What I find interesting about this, XC, is that it’s the kind of thing I thought when I was living in the UK. One of the best things about being an ex-pat in a country so far away from ‘home’ is that you get a good sense of the way the rest of the world see Britain. It’s in a way that you would never assume they do. They consider us largely irrelevant to world politics (I’m not interested in whether or not this is so) and hardly worth mentioning. The mighty UK has no impact on the daily lives of vast numbers of people. I love that fact. The reason I mention this is because your view is very much of the British situation (bear with me, I know you weren’t making any claims to be talking about anywhere else). A lot of what you say just doesn’t fit with what happens here and in the other places I’ve lived. It was suggested somewhere above that poverty is a major cause of yobbish behaviour but I see far more extreme poverty here and almost no yobbish behaviour – In six years, our only experience of a violent fracas involved a pissed up Scot and two thugs from Yorkshire.Quote:
Originally Posted by Xamonas Chegwe
There is an area of Kowloon that is the most densely populated place on earth – everywhere you go it’s as if the rock festival has just ended - but there certainly isn’t the same aggression and violence that you see in any major UK city centre on a Friday and Saturday night. I see a far greater work ethic here in Asia than I ever saw in the UK. People here barely survive doing the most menial of jobs – jobs that people simply wouldn’t do in the UK. Obviously there are many, many other factors that are relevant to the issue but actually living in another culture does help defamiliarise your own and also makes you ask some interesting questions about your own assumptions.
I also find it interesting that you doubt there has been any fundamental change in social values (although I’m not sure who said that the change was ‘fundamental’ – it’s certainly alarming). Would you agree that values do in fact change ever or is it always just the lament of old farts like me? We no longer burn women believed to be witches as public spectacle. This suggests to me that values do change and, given your identification of the speed and capabilities of modern technology, perhaps they change far more quickly now than ever? You see, I think the views you express are a part of what’s angered me in the last two decades. You say, “there will always be a nostalgic view of bygone days taken by the old. Besides, we used to have a lot more wars in the good old days, so we could ship our scum off to foreign parts and let them run riot there.” This is a view I have seen many times, primarily from Guardian readers. Anyone who decries a fall in values must be an oldie befuddled with nostalgia. (It’s a shame the word has been appropriated in this way – etymologically it means the pain of going home.) It’s as if the fact that awful things existed in the past means that we should accept pitifully low standards now. Each generation has looked on the next with supposedly greater understanding – ‘we were no different’ – but we were. My world certainly was and I disagree that I simply look back and remember only the nice bits. If you refuse to be judgmental of modern youth because you think that we were no different, then you fail to give them any worthwhile sense of responsibility. For me, the most important lesson you can teach children is that they aren’t adults. That way they eventually make better adults. Whether intentionally or not, you are providing them with excuses and they will grab them as inalienable rights. They seem to learn quickly when it comes to rights.

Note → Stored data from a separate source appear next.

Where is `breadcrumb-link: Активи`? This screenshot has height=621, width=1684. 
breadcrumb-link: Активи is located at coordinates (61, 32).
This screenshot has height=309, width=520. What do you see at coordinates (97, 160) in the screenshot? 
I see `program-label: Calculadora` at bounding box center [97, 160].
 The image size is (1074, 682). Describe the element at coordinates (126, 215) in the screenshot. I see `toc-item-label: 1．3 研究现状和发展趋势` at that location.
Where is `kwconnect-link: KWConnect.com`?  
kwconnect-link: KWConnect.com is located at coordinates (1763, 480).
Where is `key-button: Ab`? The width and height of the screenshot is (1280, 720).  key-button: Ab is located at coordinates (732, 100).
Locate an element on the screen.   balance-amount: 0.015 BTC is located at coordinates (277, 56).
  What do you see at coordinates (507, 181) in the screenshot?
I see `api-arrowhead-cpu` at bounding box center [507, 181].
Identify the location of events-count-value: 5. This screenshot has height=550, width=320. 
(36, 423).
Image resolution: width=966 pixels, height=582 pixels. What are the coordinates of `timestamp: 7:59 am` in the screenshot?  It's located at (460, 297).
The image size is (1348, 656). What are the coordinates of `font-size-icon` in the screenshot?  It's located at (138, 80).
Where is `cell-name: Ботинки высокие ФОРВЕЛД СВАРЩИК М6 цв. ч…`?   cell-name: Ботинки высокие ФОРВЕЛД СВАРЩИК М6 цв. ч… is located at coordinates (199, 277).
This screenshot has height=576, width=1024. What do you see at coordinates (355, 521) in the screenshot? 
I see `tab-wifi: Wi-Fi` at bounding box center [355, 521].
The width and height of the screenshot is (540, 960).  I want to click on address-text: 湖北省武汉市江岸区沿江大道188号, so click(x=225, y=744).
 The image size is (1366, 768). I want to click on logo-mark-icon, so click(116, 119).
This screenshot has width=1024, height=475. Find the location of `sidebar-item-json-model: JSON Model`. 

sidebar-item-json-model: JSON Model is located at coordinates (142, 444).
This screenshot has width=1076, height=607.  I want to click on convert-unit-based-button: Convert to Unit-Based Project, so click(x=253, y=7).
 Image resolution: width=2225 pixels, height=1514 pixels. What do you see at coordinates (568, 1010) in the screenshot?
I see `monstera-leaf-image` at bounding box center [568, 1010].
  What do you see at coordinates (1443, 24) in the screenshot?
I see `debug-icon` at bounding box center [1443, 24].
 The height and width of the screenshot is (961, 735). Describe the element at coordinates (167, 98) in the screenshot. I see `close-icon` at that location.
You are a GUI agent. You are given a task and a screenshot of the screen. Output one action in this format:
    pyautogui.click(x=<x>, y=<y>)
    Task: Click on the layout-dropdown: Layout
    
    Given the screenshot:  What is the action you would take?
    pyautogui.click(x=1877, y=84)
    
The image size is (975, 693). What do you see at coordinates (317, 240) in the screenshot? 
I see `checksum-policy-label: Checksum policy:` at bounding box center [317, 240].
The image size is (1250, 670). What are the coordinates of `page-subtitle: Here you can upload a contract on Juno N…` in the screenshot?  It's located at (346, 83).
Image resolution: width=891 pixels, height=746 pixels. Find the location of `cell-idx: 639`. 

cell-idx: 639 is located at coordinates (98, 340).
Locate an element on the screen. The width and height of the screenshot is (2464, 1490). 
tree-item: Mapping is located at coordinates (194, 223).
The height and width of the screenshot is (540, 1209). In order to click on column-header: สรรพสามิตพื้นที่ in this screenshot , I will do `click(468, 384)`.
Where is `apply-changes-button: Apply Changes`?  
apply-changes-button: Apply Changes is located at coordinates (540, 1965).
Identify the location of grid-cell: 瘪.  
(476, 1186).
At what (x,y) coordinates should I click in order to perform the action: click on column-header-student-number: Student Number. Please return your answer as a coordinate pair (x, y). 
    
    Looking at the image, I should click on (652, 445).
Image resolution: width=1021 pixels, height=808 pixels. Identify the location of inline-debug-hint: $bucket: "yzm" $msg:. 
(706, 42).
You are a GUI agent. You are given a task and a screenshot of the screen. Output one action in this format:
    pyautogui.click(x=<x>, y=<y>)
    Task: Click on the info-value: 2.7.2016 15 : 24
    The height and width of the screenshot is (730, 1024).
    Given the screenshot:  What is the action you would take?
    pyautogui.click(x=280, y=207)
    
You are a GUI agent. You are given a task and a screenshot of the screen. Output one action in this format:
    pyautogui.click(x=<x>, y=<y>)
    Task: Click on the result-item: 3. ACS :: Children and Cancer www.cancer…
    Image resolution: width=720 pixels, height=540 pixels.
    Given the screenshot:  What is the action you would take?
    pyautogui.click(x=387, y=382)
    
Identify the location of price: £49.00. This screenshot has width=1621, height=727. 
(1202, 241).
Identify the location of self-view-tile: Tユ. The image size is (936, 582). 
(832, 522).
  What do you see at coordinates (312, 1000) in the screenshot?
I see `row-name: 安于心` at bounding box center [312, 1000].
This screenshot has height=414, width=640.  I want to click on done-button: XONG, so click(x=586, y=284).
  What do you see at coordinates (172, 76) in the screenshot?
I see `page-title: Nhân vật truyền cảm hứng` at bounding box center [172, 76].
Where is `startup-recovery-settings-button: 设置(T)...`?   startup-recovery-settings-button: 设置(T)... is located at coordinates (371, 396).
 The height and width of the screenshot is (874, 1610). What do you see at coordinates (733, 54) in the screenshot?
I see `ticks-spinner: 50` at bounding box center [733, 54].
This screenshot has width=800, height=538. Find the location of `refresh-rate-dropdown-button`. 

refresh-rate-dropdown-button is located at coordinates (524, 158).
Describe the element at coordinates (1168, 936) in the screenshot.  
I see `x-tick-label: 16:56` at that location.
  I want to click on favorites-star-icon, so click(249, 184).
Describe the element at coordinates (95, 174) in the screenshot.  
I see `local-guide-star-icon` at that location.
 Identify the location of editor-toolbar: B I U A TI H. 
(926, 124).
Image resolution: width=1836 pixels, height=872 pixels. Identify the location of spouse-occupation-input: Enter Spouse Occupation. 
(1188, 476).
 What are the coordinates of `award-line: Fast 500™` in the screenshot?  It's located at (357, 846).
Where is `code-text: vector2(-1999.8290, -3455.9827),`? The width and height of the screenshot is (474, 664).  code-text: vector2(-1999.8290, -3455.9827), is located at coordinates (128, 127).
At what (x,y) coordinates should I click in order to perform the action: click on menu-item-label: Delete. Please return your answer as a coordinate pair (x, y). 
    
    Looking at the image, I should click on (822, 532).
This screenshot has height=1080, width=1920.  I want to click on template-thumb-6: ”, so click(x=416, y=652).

When I was teaching in the UK I remember one despicable student telling me, “You’re only saying that to me because I’m white.” He’d seen the benefits to be had by playing the race card and decided he was going to have some.
Despite Virgil identifying my argument as being primarily with political correctness (which I believe might have been mocked out of use as a phrase but not as a sentiment), I would say that my main gripe is with dumbing down and the attempt to accommodate rather than address poor behaviour. This of course means that I long for a time when you could leave your doors unlocked and we had National Service.
Grumbleguts – you express a similar view to XC’s. No, I didn’t think you were serious but I do think you are avoiding the issue. It’s far easier to denounce views like mine as the intolerant conservatism of someone living in an imaginary Eden of the past. That way you don’t have to address the kind of appalling behaviour that made me, as a damn good teacher, get out of the UK. You see, when you are confronted with it every day for six years it appears more like a reality than the misunderstanding of a nostalgic old fart.
On the subject of National Service, I once taught an Israeli lad who told me that for his ‘gap-year’ he would be returning to Israel to do his bit for his country by enrolling for NS. I had nothing but admiration for him, although I could have satirised him as a gung-ho, brainwashed idiot who had no idea how he was being manipulated to risk his life for an abstract ideal. Had he been English he could have sung out, “England is mine, it owes me a living.”
You’ve let them in boys – you’ve allowed them to exploit democracy in the area where it is most vulnerable – its tolerance.